Supplied text:
────

To illustrate the system at work, Oliver introduced his four categories for obtaining legal residency in the United States: family (you’re related to someone already here), employment (someone offered you a job in the US), good luck (you won the visa lottery), or bad luck (you’re a refugee or seeking asylum). The number of people going through each pathway differed greatly, he said, prompting a font change to reflect the disparity – the word “family” towering over a tiny “good luck”.

Oliver then debunked the “get in line” logic for each category. First, the biggest category; two-thirds of legal immigrants go through the family pathway, which allows legal residents to sponsor close family – children, parents or siblings, all subject to the country caps and rigorous background checks. Though Trump has repeatedly derided this process as “chain migration”, his own wife, Melania, used the process to sponsor her Slovenian-born parents’ citizenship.

As for employment, Oliver continued, temporary work visas rarely convert to green cards. Think of work visas as “like getting a backstage pass to see BTS”, Oliver said. “Sure, it will allow you to hang around for a bit, but you’re probably not going to end up becoming part of the band.” And with the country caps, he added, the waitlist for someone from a large country, like India, could be as long as 60 years.

Without family or work opportunities, the remaining two options are, as Oliver termed them, good luck and bad luck. Good luck would be the absurd odds of winning the diversity visa lottery, in which 22 million people entered last year for a maximum 50,000 visas. It’s the “longest of long shots”, Oliver said, in which “your odds of winning that lottery to come into the country are about the same as your odds of getting shot once you get here.” (That would be 1 in 285, according to the National Safety Council.)

Finally, there’s bad luck – being forced from home into refugee resettlement or political asylum. Until recently, America accepted more refugees than any other country each year, but has reversed course under Trump. The Obama administration capped the number of refugees entering America at 110,000 in his last year in office; Trump slashed that to 45,000 his first year, then 30,000 after that.

“If you’re thinking Trump might have a change of heart if he just heard what some of these refugees are fleeing, you’re wrong about that,” Oliver said. He cited the example of Nadia Murad, a Yazidi woman who fled Isis in Iraq for Germany and later told her refugee story to Trump in the Oval Office. As her voice broke over the story of Isis killing her mother and brother, the president responded: “Where are they now?” “They killed them,” she repeated.

“Where are they now?! She just told you three fucking words ago!” Oliver said, incensed. “That is a US president displaying a level of indifference to human suffering rivaled only by robots and house cats.”

Furthermore, Oliver continued, the Trump White House has weighed cutting the refugee number to zero. “And if they do that, please tell me: what is the right way for refugees to come in then?” he asked. “For all of their talk about how fine they are with legal immigration, this administration has worked hard to reduce it as much as possible across the board.”

Oliver provided a non-exhaustive list of examples: Trump supported a bill that would cut the number of legal immigrants by half, and system tweaks have extended the average processing time for a legal immigration case now by 46% from 2016 to 2018, according to the American Immigration Lawyers Association.

Just last month, the administration moved to cut legal pathways for immigrants if they are deemed likely to receive public assistance such as food stamps, public housing or Medicaid. “That could profoundly change who gets to call this country home, advantaging the well-off, and disadvantaging anyone they ever think might have greater needs,” Oliver said.

The difficulty of legal immigration was a personal concern, Oliver admitted, since the Brit spent years in work-visa limbo before receiving his American green card. “I am biased here. I have been through this system and I can tell you: it’s rough,” Oliver said.

He was lucky, he concluded – not subject to a country cap and sponsored for work. “But for many people there is literally no way to come in the ‘right way’.”

────

Collected data:
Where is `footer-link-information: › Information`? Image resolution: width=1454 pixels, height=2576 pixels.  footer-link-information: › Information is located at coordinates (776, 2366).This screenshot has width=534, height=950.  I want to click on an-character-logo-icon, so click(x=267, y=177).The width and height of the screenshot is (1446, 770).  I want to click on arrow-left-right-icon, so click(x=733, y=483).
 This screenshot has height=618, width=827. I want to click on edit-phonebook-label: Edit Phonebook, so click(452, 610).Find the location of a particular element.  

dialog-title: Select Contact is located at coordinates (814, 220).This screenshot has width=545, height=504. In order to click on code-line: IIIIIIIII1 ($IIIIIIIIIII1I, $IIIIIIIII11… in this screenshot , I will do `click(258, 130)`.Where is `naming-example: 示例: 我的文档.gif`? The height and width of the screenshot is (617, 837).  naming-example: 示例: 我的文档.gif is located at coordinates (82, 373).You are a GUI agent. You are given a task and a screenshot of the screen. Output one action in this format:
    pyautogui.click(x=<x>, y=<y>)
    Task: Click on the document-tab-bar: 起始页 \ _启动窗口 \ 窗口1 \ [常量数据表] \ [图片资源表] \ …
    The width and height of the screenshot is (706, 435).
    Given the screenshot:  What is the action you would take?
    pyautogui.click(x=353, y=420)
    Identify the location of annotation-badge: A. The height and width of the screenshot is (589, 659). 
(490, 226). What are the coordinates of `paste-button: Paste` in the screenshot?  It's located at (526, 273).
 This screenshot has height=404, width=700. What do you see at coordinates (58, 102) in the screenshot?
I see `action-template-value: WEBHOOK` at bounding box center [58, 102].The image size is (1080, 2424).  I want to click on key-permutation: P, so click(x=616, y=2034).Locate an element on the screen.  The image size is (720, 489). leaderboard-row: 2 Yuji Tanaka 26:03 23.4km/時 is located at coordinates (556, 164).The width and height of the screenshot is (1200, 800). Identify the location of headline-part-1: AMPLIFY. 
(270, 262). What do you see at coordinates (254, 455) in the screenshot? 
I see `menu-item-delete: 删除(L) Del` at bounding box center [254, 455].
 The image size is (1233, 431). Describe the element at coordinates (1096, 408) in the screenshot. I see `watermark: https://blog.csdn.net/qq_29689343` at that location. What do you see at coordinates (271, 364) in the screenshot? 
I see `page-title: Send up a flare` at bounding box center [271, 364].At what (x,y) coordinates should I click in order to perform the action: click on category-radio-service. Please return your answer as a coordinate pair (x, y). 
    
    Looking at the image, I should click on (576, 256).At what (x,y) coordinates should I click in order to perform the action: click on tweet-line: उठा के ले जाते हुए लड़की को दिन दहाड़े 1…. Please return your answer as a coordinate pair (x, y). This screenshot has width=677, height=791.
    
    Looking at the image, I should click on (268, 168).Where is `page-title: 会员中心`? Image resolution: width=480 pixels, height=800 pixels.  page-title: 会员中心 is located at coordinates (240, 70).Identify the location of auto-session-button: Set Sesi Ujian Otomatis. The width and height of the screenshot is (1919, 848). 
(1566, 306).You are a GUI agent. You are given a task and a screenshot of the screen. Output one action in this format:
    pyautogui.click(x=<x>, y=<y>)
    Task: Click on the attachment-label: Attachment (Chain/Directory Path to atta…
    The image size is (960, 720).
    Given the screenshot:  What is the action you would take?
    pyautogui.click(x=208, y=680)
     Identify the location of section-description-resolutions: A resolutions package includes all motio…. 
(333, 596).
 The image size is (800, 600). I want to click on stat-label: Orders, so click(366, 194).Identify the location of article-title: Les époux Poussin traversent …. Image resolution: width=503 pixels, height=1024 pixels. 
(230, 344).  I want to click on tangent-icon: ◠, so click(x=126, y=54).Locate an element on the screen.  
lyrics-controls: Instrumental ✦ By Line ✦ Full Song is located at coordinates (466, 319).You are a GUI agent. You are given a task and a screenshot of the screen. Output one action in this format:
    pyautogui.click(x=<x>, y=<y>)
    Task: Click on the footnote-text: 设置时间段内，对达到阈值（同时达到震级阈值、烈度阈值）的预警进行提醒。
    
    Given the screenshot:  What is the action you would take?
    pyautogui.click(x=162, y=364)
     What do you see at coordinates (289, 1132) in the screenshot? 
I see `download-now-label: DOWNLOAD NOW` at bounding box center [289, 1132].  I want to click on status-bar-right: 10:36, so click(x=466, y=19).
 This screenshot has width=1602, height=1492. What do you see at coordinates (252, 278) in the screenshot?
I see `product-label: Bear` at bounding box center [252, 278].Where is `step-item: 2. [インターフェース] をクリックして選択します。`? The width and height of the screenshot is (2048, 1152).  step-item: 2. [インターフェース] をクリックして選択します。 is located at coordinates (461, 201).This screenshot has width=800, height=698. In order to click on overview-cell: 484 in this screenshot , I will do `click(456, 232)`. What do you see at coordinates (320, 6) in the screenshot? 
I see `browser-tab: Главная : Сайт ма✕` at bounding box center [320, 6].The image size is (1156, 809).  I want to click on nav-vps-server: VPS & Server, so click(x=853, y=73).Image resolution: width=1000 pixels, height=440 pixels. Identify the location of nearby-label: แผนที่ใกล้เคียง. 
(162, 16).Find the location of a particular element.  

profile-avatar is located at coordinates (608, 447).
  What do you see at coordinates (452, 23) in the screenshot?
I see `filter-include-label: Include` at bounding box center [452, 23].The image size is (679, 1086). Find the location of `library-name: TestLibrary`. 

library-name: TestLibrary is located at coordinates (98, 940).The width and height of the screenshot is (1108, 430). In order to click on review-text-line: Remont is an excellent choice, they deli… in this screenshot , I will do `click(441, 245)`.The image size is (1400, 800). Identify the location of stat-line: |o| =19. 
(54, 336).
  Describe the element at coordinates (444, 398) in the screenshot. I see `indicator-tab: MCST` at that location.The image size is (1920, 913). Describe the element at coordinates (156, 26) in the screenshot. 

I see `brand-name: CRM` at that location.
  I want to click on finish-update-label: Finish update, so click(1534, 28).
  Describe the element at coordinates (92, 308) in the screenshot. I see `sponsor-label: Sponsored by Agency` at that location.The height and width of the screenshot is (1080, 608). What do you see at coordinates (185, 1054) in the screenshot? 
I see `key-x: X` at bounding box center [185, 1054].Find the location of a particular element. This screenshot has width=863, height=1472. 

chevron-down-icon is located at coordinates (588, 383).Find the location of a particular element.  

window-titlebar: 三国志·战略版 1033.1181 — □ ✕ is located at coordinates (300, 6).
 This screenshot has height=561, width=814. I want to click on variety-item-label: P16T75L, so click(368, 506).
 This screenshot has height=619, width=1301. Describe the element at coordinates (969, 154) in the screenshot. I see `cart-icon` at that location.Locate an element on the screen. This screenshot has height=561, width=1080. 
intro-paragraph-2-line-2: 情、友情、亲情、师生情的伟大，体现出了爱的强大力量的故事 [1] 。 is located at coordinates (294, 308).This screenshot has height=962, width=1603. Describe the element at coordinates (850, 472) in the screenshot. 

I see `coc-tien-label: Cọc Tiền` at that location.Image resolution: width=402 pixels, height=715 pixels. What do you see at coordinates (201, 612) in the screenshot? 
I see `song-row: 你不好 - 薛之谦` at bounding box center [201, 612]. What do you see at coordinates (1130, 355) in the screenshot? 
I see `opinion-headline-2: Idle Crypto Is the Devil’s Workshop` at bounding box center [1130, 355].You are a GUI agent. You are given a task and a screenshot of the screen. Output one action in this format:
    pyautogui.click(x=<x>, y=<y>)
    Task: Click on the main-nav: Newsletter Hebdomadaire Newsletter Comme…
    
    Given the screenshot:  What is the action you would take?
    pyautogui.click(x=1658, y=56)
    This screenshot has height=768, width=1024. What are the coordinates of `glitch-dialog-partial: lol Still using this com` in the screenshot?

────

Problem 1: According to the passage on legal immigration, how many people entered the diversity visa lottery last year?
Problem 2: Copy verbatim the part of the passage on legal immigration that opens with the words containing "Finally, there’s bad" and closes with "30,000 after that.".
Rely solely on the passage on legal immigration and disregard the rows.

Answer 1: 22 million people entered it.

Answer 2:
Finally, there’s bad luck – being forced from home into refugee resettlement or political asylum. Until recently, America accepted more refugees than any other country each year, but has reversed course under Trump. The Obama administration capped the number of refugees entering America at 110,000 in his last year in office; Trump slashed that to 45,000 his first year, then 30,000 after that.